As TER is a fixed charge irrespective of how MFs perform, there is an argument to link it with the performance. But Sadagopan feels otherwise. "There should not be a separate incentive to perform well because being fund managers, delivering alpha on Nifty return is their job in the first place. And, if a fund house is a star performer, it would naturally get tremendous traction," he said.

Besides, linking charges with performance is doable for closed-ended schemes, but not for open-ended schemes.  

The way out

Expense ratios in India are bundled i.e. distribution commissions are embedded into TER. Morningstar believes unbundled fee structures are better for investors as it provides better disclosure. "There is more focus on each part of the value chain; and cheaper funds become available to investors.
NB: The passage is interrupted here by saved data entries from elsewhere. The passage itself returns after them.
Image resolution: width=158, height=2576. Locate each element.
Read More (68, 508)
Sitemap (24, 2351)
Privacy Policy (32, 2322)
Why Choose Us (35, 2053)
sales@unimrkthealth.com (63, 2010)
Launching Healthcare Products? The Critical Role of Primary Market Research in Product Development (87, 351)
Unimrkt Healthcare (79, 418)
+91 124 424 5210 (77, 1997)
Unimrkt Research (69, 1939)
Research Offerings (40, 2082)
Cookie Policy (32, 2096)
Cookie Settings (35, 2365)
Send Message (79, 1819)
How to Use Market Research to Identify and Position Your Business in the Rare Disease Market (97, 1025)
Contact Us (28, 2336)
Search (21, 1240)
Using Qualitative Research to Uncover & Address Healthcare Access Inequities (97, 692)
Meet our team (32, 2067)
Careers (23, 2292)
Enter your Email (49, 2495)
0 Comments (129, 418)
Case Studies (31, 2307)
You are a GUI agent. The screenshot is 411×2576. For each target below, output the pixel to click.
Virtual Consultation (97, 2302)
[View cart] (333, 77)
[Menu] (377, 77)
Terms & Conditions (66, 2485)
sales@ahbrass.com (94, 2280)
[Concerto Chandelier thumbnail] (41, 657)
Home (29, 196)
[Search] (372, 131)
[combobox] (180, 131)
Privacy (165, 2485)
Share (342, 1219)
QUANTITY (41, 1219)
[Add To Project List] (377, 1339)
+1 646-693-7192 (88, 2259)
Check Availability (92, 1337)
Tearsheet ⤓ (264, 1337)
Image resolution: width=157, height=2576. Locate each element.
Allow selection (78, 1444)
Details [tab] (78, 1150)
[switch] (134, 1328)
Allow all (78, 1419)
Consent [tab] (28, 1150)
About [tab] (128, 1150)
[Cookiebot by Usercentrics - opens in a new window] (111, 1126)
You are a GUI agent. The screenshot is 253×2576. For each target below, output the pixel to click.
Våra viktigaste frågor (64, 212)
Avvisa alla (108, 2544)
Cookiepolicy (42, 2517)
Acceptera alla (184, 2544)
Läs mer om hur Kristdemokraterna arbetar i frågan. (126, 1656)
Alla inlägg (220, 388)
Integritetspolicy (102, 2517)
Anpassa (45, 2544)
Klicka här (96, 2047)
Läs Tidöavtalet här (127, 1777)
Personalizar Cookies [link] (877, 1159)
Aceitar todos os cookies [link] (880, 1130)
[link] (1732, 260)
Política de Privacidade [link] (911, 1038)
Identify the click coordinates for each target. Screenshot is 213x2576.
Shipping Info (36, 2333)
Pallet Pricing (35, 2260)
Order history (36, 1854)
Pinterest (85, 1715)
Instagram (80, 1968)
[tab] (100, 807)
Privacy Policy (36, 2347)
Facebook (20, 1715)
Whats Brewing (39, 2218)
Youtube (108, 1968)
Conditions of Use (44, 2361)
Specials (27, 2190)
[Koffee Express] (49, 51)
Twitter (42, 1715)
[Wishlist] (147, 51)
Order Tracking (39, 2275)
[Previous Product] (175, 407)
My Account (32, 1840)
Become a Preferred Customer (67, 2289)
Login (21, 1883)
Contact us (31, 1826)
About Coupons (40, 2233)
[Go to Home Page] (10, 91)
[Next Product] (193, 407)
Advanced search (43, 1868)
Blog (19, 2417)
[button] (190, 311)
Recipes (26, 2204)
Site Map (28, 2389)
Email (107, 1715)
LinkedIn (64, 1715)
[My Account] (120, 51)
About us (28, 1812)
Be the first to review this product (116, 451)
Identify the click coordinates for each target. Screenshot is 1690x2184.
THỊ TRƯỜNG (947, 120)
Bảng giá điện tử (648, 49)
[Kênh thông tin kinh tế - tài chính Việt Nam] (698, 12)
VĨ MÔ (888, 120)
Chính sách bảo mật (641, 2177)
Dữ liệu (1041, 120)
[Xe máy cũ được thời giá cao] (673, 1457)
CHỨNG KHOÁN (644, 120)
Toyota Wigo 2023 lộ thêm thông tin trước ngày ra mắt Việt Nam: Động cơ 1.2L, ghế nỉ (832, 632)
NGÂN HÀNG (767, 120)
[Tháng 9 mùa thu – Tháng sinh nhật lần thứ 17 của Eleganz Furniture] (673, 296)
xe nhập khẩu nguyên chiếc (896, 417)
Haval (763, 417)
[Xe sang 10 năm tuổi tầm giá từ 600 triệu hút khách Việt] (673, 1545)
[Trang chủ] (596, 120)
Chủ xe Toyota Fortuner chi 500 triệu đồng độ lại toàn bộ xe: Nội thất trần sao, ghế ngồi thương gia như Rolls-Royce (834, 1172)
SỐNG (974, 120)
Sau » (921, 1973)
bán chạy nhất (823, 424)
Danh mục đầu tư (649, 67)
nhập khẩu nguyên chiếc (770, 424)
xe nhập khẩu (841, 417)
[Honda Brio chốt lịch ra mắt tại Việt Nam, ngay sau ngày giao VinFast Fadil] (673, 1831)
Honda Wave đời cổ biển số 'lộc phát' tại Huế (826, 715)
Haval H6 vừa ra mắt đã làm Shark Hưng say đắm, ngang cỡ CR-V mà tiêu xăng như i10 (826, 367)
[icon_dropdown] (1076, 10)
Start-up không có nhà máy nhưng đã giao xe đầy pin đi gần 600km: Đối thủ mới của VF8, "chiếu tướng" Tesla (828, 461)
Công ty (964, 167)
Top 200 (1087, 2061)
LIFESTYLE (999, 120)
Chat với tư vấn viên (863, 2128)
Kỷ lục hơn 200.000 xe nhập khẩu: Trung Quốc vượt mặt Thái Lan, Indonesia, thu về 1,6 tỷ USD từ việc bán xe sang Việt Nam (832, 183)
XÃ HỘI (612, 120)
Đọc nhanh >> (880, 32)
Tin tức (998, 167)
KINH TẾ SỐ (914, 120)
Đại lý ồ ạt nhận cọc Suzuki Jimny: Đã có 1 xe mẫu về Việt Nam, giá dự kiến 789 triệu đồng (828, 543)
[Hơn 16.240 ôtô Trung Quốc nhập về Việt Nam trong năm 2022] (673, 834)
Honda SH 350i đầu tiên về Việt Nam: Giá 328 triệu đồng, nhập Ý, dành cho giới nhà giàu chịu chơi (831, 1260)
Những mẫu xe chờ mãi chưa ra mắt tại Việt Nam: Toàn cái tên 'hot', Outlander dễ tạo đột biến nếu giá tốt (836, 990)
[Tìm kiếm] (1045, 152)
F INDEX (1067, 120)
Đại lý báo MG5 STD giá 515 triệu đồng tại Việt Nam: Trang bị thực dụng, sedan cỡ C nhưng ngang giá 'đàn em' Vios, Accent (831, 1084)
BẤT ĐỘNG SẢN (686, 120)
Besides, an ongoing service fee negotiated with a client is likely to result in better services provided to the investor than a trail commission automatically paid by a fund," Belapurkar of Morningstar says.

Meanwhile, there are two detailed studies on expense ratio, one by MorningStar and another by Foundation of Independent Financial Advisors (FIFA). Srikanth of FundsIndia suggests Sebi should commission its own study on TER in different markets on a comparable basis and see if, given our current market penetration levels, the current structure is warranted or not. "Sebi should ask CRISIL or ICRA or one of the independent domestic institutions to conduct a study on the subject and base their actions on the ensuing empirical evidence," he said.